━━━━━ Entries supplied

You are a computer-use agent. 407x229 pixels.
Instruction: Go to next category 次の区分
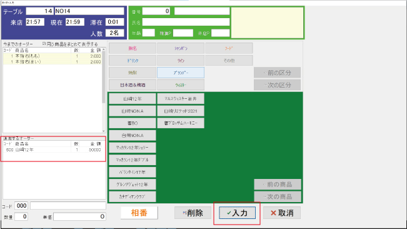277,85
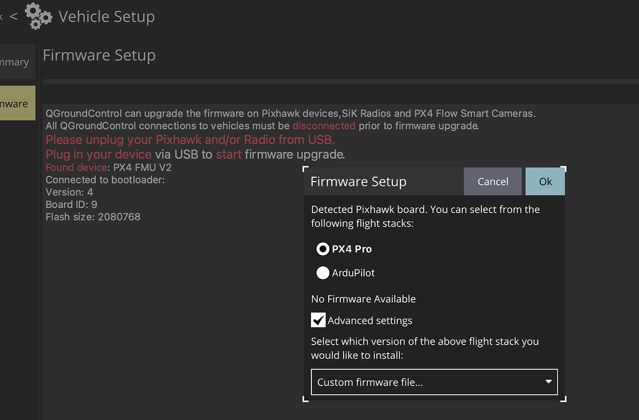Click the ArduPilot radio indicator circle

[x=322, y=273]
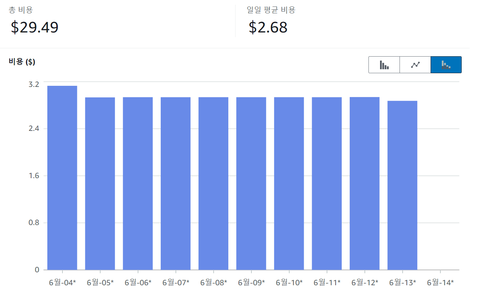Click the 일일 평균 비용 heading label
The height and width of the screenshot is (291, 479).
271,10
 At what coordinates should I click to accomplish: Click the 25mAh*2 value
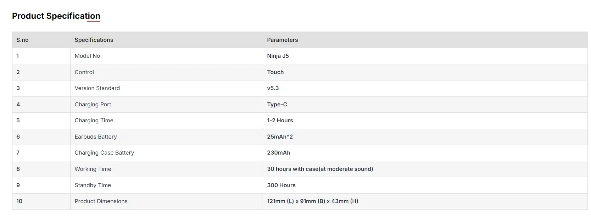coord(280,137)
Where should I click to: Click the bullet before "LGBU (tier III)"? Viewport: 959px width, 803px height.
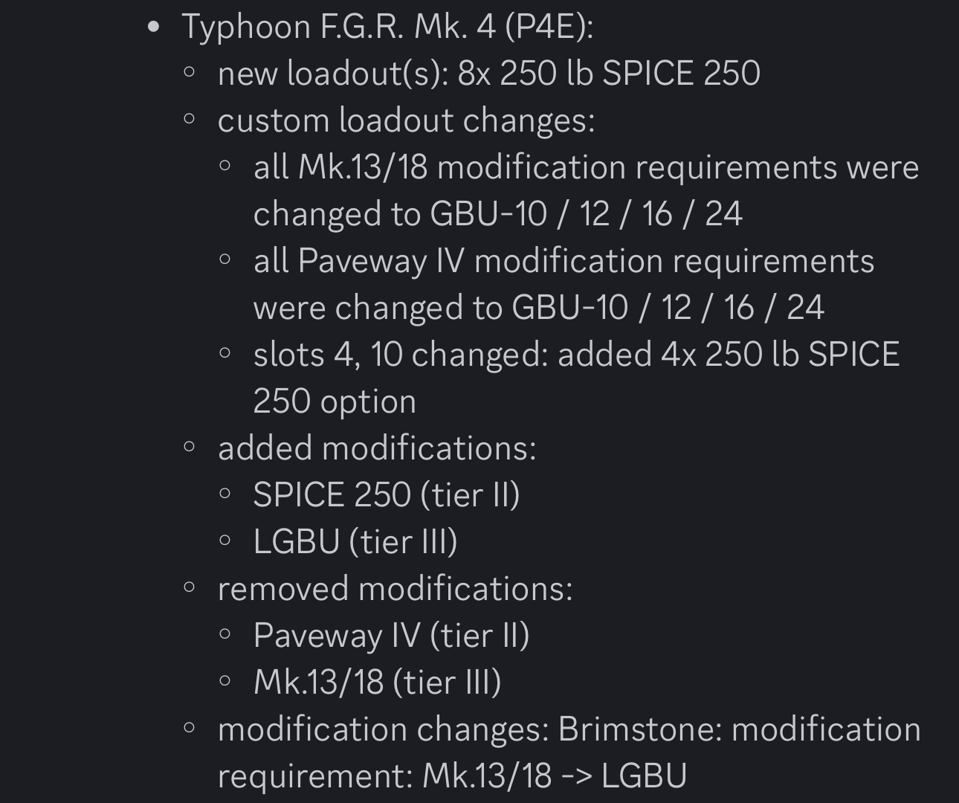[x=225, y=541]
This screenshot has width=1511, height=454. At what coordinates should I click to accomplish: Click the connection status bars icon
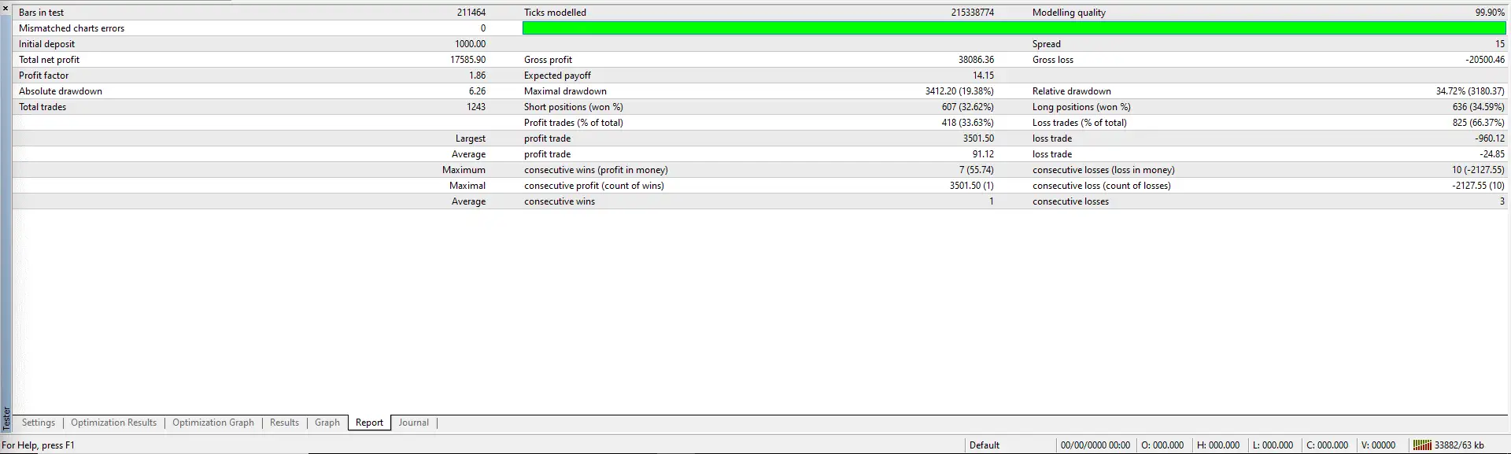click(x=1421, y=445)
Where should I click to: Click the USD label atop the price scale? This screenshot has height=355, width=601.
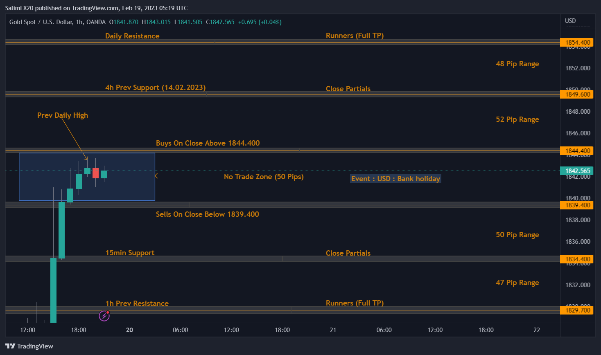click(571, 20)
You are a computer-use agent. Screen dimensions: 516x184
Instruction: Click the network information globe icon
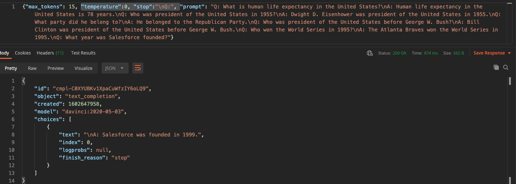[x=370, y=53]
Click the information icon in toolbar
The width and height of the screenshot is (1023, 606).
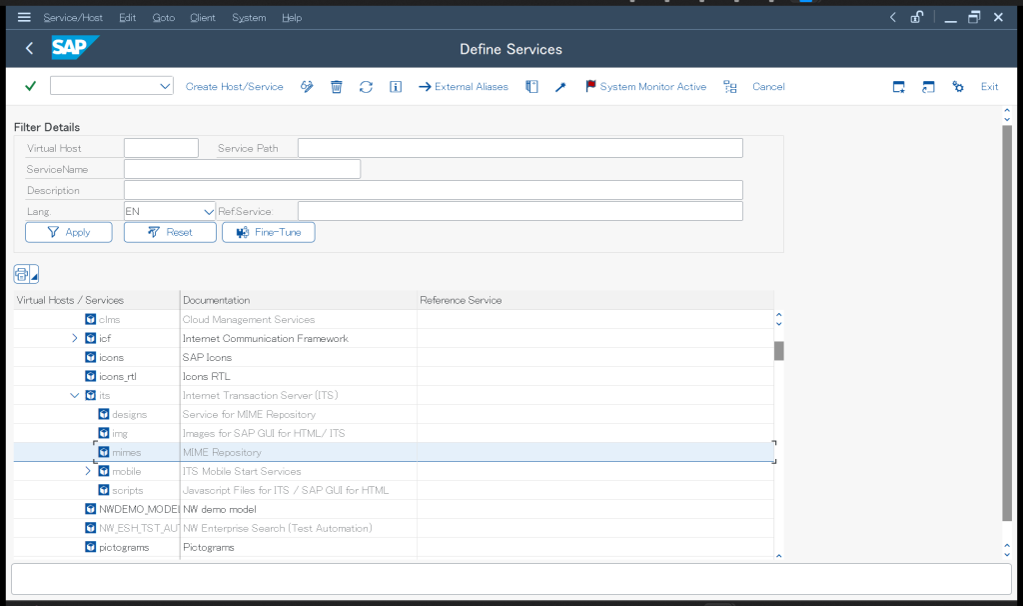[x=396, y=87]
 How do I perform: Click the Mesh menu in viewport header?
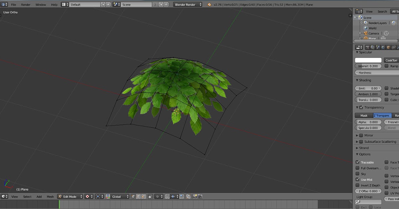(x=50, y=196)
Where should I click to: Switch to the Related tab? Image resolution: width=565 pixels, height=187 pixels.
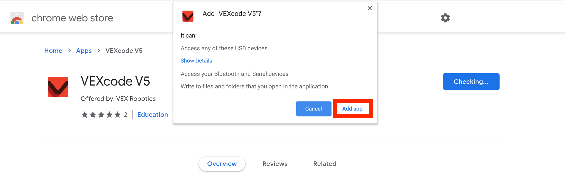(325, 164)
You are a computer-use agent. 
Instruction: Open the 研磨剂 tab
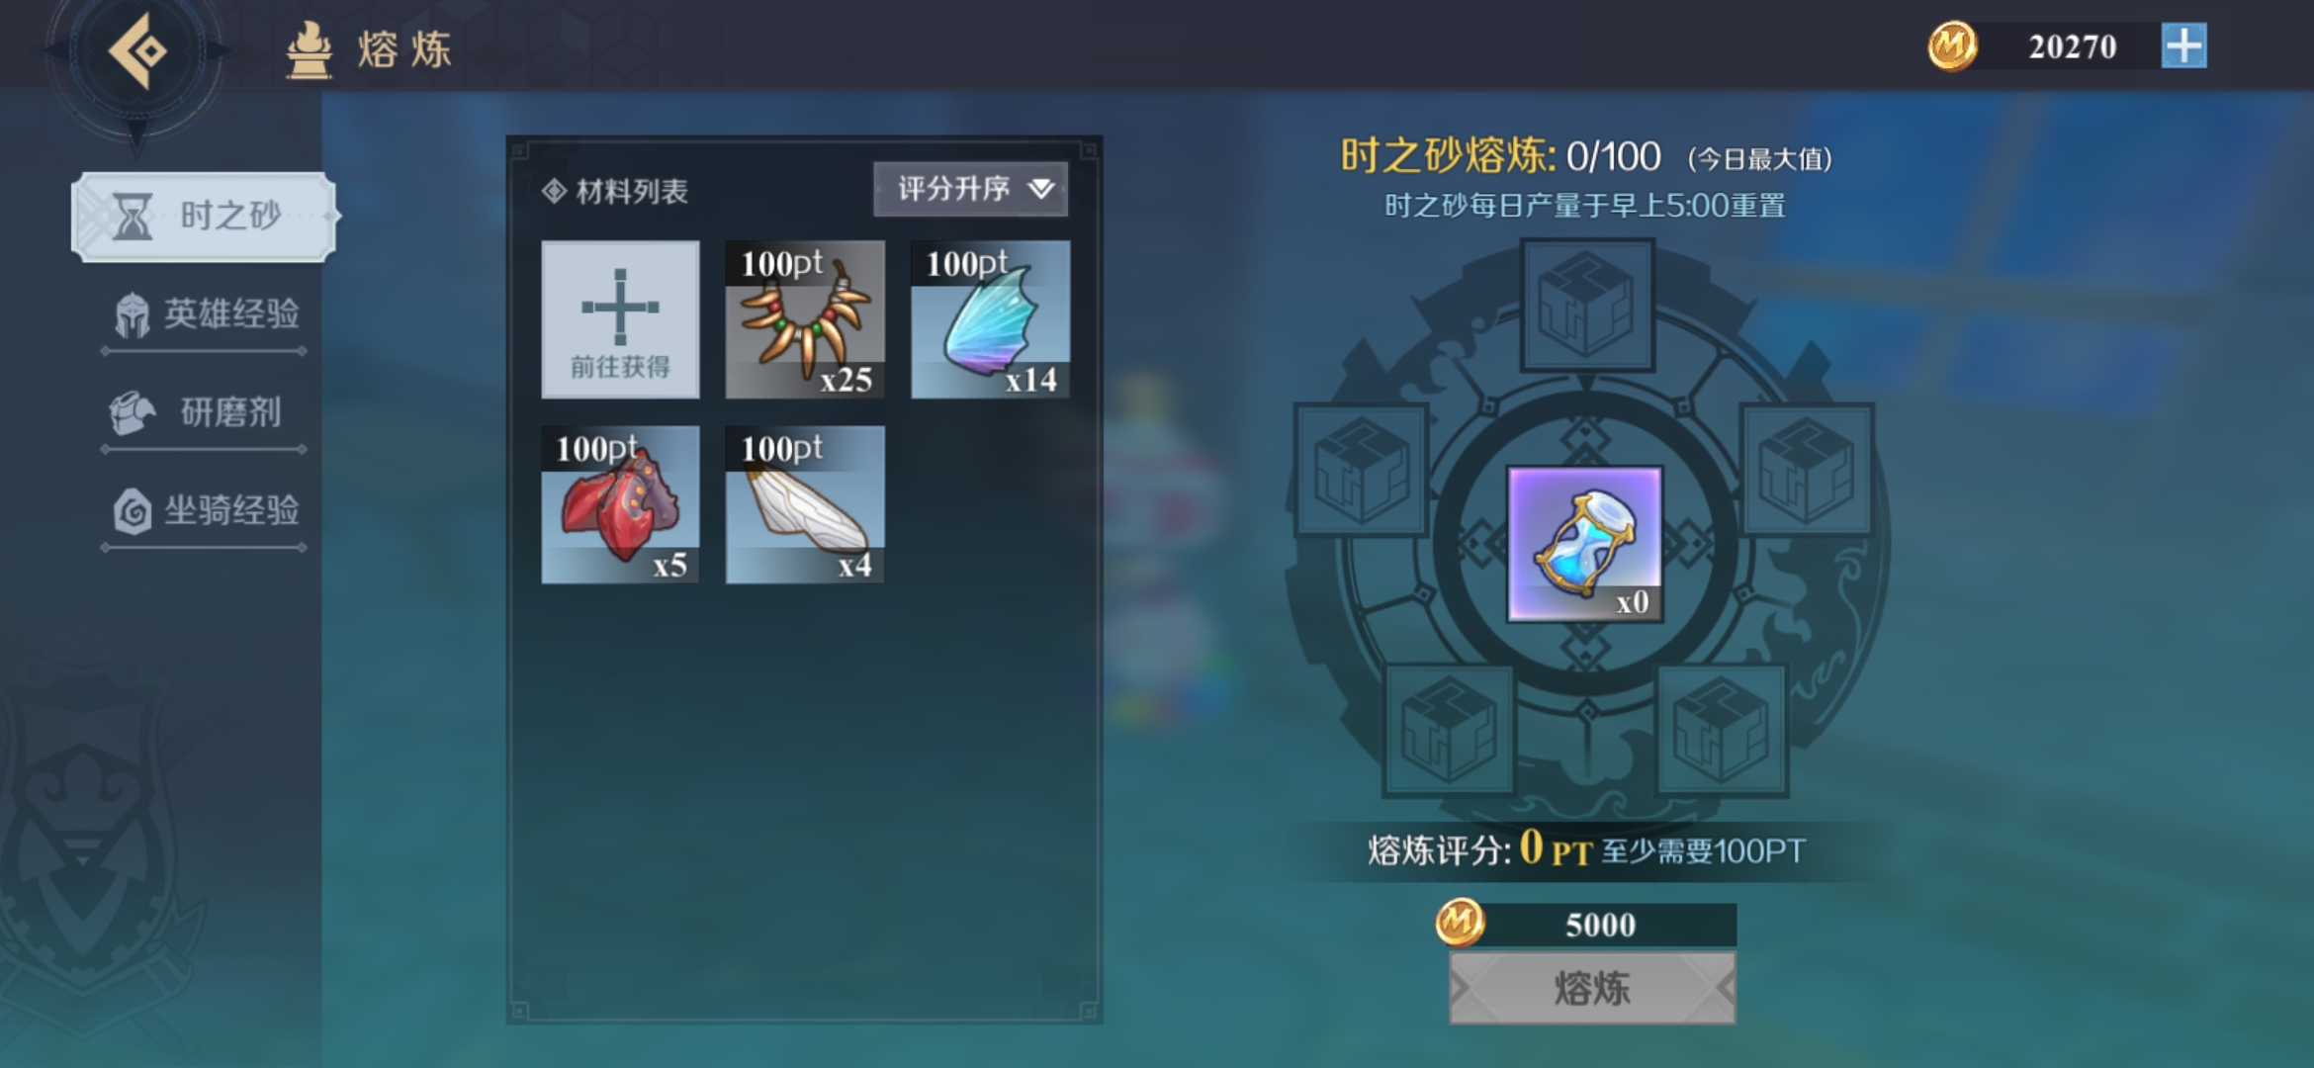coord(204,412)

━━━━━━━━━━

= Work task =
Check every line above for the word "computer" and copy those that have it.

= Answer to this exercise =
You are a computer-use agent. 407x229 pixels.
You are a computer-use agent. Screen dimensions: 516x184
You are a computer-use agent. 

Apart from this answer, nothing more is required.